Write a continuation of the article about the Jayhawks volleyball season and the coach's phone ban, starting after its last sentence.

▶ [TEXT EXCERPT]:
┌──
There are a few things that have keyed the Ogden school’s good season, according to players and coach Cindy White. Most of last year’s starters returned, the team is generally resilient and the Jayhawks’ players are much closer as a team.

Part of the latter subject, team closeness, includes a decision more radical than anything White has ever done in her 30-plus year volleyball coaching career: she banned the players from being on their cell phones at all games and team activities.

Bus rides are fine because they’re frequent and some of them are long. But when the players are around each other elsewhere?

“I’m like, ‘You guys, you’re sitting right next to each other, have a conversation with each other, don’t be on your phone,'” said White, who noticed in the summer that the players were always using their phones at open gym.

The Jayhawks are flat-out better in 2021 than 2020, and they were good in 2020. SJC leads 2A with 392 service aces, ranks third in 2A with 3.9 aces per set and the team’s hitting percentage is up .026 points this year compared to last.

Katelyn Sumner and Halen Moon lead 2A individually with 97 and 94 aces, respectively.

“I think skill-wise, we’ve all improved,” sophomore Sarah Snell said. “I think we communicate better and I also think that we move together as one since we’re more gelled as a team, instead of everybody playing separate games and stuff.”

The Jayhawks had a tactical hurdle in their way at the start of this season, switching from a 5-1 offense to a 6-2, where there are two setters on the floor at all times instead of one.

There are more attackers in a 6-2 than a 5-1, but then players have to get used to two different setters in a 6-2.

In St. Joseph’s case, Lexy Bombela leads the team with 337 assists and Snell, who leads the team with 284 kills, is also second with 264 assists.

Once the team got used to two setters, things started rolling. Lately, White said the team has made less errors, which was a bigger issue in August.

White, Snell and senior Montse Hernandez say that not only is the team better skill-wise this year, but the Jayhawks are much closer as a team.

That’s because most of the team returned in 2021 (the 2020 team only had one senior) and SJC could do more in the summer compared to last year when the early stages of the COVID-19 pandemic limited offseason activities.

The phone ban happened to be a surprise missing ingredient.

“We don’t have superstars on our team, if we’re gonna play well, we’ve gotta find a way to come together and it actually was one of the best things that happened,” White said.
└──
(Data records)
┌──
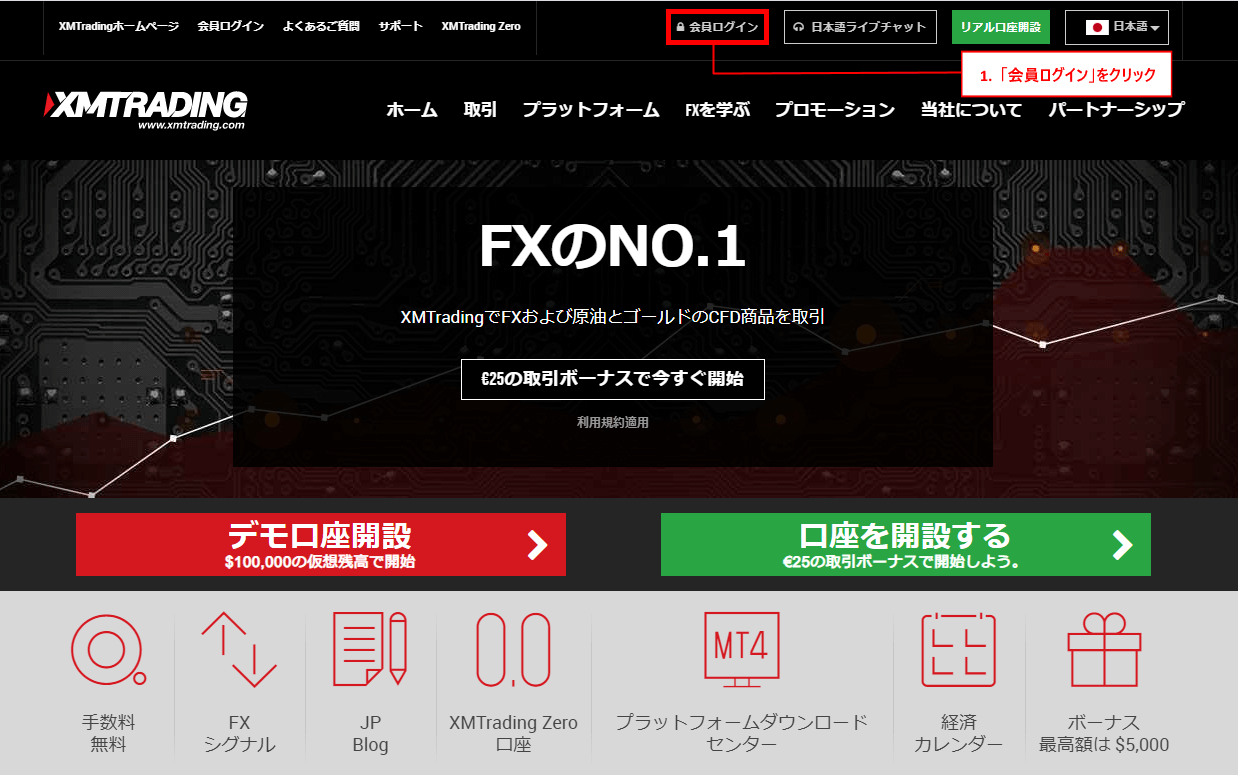Click the €25 trading bonus start button
The height and width of the screenshot is (775, 1238).
(612, 379)

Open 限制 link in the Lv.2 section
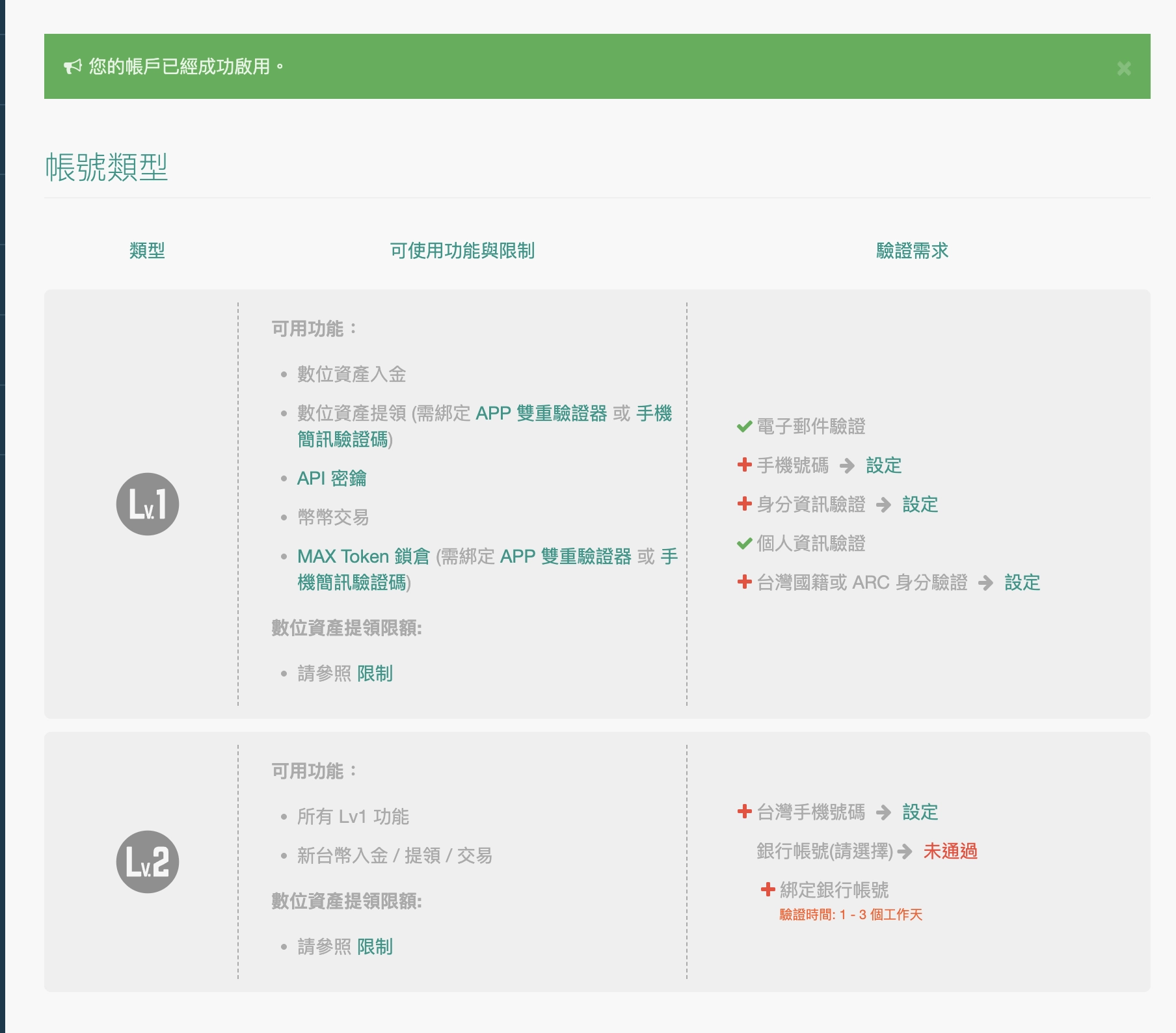[x=375, y=947]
└──
▶ [RESPONSE TO THE EXERCISE]:
Snell and Hernandez agree.

“I think as we got more into it we started to realize we find each other interesting,” Snell said. “We’d rather be cheering and paying attention to the games than be on our phones.”

Last season ended with a home playoff loss to then-region rival Layton Christian in five sets.

This year, the Jayhawks got a first-round bye straight to UVU, but have a difficult second-round match against No. 19 Parowan.

“We have to believe in ourselves and have confidence, and not remember what happened in the past — just have to focus on what’s in front of us,” said Hernandez, who is second on the team with 160 kills.

When staging the state volleyball tournament, the UCCU Center can be a jarring place for a team that’s never been there. There are four simultaneous matches running, the occasional errant volleyball that lands in the middle of your court, constant cheering from all courts and constant whistles from referees.

In a somewhat related note, cell service is generally abysmal in the bomb shelter-esque UCCU Center.

With that in mind, White added an early-October tournament in Richfield — three simultaneous courts — to the schedule in an effort to get some big-arena butterflies out of the team’s system.

Whether that tournament experience allows the Jayhawks to go deep in the tournament remains to be seen.

St. Joseph’s opponent is the No. 19 seed Parowan, but the Rams have done well against the Jayhawks’ common opponents and Parowan plays in the best 2A region.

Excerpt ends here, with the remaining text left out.